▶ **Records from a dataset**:
┏━━

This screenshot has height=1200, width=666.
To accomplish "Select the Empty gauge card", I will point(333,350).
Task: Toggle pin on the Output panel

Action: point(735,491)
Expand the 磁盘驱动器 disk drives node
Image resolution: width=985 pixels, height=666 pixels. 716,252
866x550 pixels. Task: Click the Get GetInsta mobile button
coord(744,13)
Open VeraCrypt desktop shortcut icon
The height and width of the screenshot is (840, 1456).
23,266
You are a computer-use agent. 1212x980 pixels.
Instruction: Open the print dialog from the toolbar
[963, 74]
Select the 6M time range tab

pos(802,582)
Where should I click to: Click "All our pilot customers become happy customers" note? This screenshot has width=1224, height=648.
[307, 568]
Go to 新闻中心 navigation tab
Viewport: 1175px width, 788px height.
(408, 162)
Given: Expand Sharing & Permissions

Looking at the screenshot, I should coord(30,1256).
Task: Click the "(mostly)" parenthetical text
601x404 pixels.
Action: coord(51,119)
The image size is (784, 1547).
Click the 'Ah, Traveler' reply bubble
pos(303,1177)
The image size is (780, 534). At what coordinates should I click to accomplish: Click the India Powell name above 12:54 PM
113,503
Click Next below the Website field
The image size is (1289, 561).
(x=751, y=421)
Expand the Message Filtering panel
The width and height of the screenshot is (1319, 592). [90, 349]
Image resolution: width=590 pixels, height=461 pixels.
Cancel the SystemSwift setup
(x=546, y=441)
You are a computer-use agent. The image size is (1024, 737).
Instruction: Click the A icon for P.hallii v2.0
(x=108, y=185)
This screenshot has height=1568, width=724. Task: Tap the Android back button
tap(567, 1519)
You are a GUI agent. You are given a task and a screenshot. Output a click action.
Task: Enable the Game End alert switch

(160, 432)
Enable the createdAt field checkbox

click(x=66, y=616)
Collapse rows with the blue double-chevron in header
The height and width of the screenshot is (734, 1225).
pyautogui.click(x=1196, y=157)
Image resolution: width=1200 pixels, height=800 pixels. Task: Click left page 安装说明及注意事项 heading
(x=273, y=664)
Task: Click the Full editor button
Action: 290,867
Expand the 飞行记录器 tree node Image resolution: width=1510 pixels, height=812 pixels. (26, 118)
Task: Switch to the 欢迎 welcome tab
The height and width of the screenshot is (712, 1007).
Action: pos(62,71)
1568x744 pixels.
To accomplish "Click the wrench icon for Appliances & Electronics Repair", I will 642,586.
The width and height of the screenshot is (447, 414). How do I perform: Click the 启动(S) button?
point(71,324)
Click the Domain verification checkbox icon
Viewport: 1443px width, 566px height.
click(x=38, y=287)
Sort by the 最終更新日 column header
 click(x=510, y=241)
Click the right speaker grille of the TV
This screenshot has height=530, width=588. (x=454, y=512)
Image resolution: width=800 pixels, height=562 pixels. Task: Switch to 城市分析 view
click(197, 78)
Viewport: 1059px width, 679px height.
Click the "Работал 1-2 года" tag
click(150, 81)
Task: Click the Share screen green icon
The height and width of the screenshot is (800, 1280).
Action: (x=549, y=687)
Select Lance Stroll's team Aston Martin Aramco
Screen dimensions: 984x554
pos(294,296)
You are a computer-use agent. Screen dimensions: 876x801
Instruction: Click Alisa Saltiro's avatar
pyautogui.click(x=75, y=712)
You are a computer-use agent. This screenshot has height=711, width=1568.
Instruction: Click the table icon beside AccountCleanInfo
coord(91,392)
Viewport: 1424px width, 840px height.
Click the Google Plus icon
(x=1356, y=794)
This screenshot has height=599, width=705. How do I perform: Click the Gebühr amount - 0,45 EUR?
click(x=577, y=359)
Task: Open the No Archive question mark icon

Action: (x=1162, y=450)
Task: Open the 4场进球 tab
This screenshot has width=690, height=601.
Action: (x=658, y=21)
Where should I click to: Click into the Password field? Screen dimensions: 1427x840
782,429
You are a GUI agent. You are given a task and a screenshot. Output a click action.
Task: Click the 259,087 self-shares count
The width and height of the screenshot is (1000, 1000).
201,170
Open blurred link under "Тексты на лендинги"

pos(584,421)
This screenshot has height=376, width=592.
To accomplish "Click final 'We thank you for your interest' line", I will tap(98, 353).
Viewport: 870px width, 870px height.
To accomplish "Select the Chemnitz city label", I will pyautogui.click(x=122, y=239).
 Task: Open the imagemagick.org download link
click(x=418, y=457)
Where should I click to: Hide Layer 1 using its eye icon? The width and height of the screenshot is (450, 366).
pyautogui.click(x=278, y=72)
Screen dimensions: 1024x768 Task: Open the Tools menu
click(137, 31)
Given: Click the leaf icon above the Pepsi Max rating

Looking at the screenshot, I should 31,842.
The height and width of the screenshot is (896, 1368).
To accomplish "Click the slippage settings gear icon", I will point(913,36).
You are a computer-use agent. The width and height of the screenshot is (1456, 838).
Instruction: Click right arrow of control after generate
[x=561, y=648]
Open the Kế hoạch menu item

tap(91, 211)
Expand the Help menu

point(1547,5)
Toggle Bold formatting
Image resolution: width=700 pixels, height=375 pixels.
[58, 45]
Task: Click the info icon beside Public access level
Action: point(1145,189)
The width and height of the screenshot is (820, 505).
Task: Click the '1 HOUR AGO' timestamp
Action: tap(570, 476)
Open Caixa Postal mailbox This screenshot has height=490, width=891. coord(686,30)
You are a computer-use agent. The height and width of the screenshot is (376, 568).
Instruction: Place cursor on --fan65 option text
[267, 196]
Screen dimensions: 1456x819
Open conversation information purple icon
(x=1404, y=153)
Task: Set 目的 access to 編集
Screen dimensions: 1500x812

┗━━

▶ **SHORT PROBLEM**:
Convert all of the records above into a JSON list of strings, with each line as its own string and blank lines omitted.

▶ **SOLUTION TO THE EXERCISE**:
[
  "This screenshot has height=1200, width=666.",
  "To accomplish \"Select the Empty gauge card\", I will point(333,350).",
  "Task: Toggle pin on the Output panel",
  "Action: point(735,491)",
  "Expand the 磁盘驱动器 disk drives node",
  "Image resolution: width=985 pixels, height=666 pixels. 716,252",
  "866x550 pixels. Task: Click the Get GetInsta mobile button",
  "coord(744,13)",
  "Open VeraCrypt desktop shortcut icon",
  "The height and width of the screenshot is (840, 1456).",
  "23,266",
  "You are a computer-use agent. 1212x980 pixels.",
  "Instruction: Open the print dialog from the toolbar",
  "[963, 74]",
  "Select the 6M time range tab",
  "pos(802,582)",
  "Where should I click to: Click \"All our pilot customers become happy customers\" note? This screenshot has width=1224, height=648.",
  "[307, 568]",
  "Go to 新闻中心 navigation tab",
  "Viewport: 1175px width, 788px height.",
  "(408, 162)",
  "Given: Expand Sharing & Permissions",
  "Looking at the screenshot, I should coord(30,1256).",
  "Task: Click the \"(mostly)\" parenthetical text",
  "601x404 pixels.",
  "Action: coord(51,119)",
  "The image size is (784, 1547).",
  "Click the 'Ah, Traveler' reply bubble",
  "pos(303,1177)",
  "The image size is (780, 534). At what coordinates should I click to accomplish: Click the India Powell name above 12:54 PM",
  "113,503",
  "Click Next below the Website field",
  "The image size is (1289, 561).",
  "(x=751, y=421)",
  "Expand the Message Filtering panel",
  "The width and height of the screenshot is (1319, 592). [90, 349]",
  "Image resolution: width=590 pixels, height=461 pixels.",
  "Cancel the SystemSwift setup",
  "(x=546, y=441)",
  "You are a computer-use agent. The image size is (1024, 737).",
  "Instruction: Click the A icon for P.hallii v2.0",
  "(x=108, y=185)",
  "This screenshot has height=1568, width=724. Task: Tap the Android back button",
  "tap(567, 1519)",
  "You are a GUI agent. You are given a task and a screenshot. Output a click action.",
  "Task: Enable the Game End alert switch",
  "(160, 432)",
  "Enable the createdAt field checkbox",
  "click(x=66, y=616)",
  "Collapse rows with the blue double-chevron in header",
  "The height and width of the screenshot is (734, 1225).",
  "pyautogui.click(x=1196, y=157)",
  "Image resolution: width=1200 pixels, height=800 pixels. Task: Click left page 安装说明及注意事项 heading",
  "(x=273, y=664)",
  "Task: Click the Full editor button",
  "Action: 290,867",
  "Expand the 飞行记录器 tree node Image resolution: width=1510 pixels, height=812 pixels. (26, 118)",
  "Task: Switch to the 欢迎 welcome tab",
  "The height and width of the screenshot is (712, 1007).",
  "Action: pos(62,71)",
  "1568x744 pixels.",
  "To accomplish \"Click the wrench icon for Appliances & Electronics Repair\", I will 642,586.",
  "The width and height of the screenshot is (447, 414). How do I perform: Click the 启动(S) button?",
  "point(71,324)",
  "Click the Domain verification checkbox icon",
  "Viewport: 1443px width, 566px height.",
  "click(x=38, y=287)",
  "Sort by the 最終更新日 column header",
  " click(x=510, y=241)",
  "Click the right speaker grille of the TV",
  "This screenshot has height=530, width=588. (x=454, y=512)",
  "Image resolution: width=800 pixels, height=562 pixels. Task: Switch to 城市分析 view",
  "click(197, 78)",
  "Viewport: 1059px width, 679px height.",
  "Click the \"Работал 1-2 года\" tag",
  "click(150, 81)",
  "Task: Click the Share screen green icon",
  "The height and width of the screenshot is (800, 1280).",
  "Action: (x=549, y=687)",
  "Select Lance Stroll's team Aston Martin Aramco",
  "Screen dimensions: 984x554",
  "pos(294,296)",
  "You are a computer-use agent. Screen dimensions: 876x801",
  "Instruction: Click Alisa Saltiro's avatar",
  "pyautogui.click(x=75, y=712)",
  "You are a computer-use agent. This screenshot has height=711, width=1568.",
  "Instruction: Click the table icon beside AccountCleanInfo",
  "coord(91,392)",
  "Viewport: 1424px width, 840px height.",
  "Click the Google Plus icon",
  "(x=1356, y=794)",
  "This screenshot has height=599, width=705. How do I perform: Click the Gebühr amount - 0,45 EUR?",
  "click(x=577, y=359)",
  "Task: Open the No Archive question mark icon",
  "Action: (x=1162, y=450)",
  "Task: Open the 4场进球 tab",
  "This screenshot has width=690, height=601.",
  "Action: (x=658, y=21)",
  "Where should I click to: Click into the Password field? Screen dimensions: 1427x840",
  "782,429",
  "You are a GUI agent. You are given a task and a screenshot. Output a click action.",
  "Task: Click the 259,087 self-shares count",
  "The width and height of the screenshot is (1000, 1000).",
  "201,170",
  "Open blurred link under \"Тексты на лендинги\"",
  "pos(584,421)",
  "This screenshot has height=376, width=592.",
  "To accomplish \"Click final 'We thank you for your interest' line\", I will tap(98, 353).",
  "Viewport: 870px width, 870px height.",
  "To accomplish \"Select the Chemnitz city label\", I will pyautogui.click(x=122, y=239).",
  " Task: Open the imagemagick.org download link",
  "click(x=418, y=457)",
  "Where should I click to: Hide Layer 1 using its eye icon? The width and height of the screenshot is (450, 366).",
  "pyautogui.click(x=278, y=72)",
  "Screen dimensions: 1024x768 Task: Open the Tools menu",
  "click(137, 31)",
  "Given: Click the leaf icon above the Pepsi Max rating",
  "Looking at the screenshot, I should 31,842.",
  "The height and width of the screenshot is (896, 1368).",
  "To accomplish \"Click the slippage settings gear icon\", I will point(913,36).",
  "You are a computer-use agent. The width and height of the screenshot is (1456, 838).",
  "Instruction: Click right arrow of control after generate",
  "[x=561, y=648]",
  "Open the Kế hoạch menu item",
  "tap(91, 211)",
  "Expand the Help menu",
  "point(1547,5)",
  "Toggle Bold formatting",
  "Image resolution: width=700 pixels, height=375 pixels.",
  "[58, 45]",
  "Task: Click the info icon beside Public access level",
  "Action: point(1145,189)",
  "The width and height of the screenshot is (820, 505).",
  "Task: Click the '1 HOUR AGO' timestamp",
  "Action: tap(570, 476)",
  "Open Caixa Postal mailbox This screenshot has height=490, width=891. coord(686,30)",
  "You are a computer-use agent. The height and width of the screenshot is (376, 568).",
  "Instruction: Place cursor on --fan65 option text",
  "[267, 196]",
  "Screen dimensions: 1456x819",
  "Open conversation information purple icon",
  "(x=1404, y=153)",
  "Task: Set 目的 access to 編集",
  "Screen dimensions: 1500x812"
]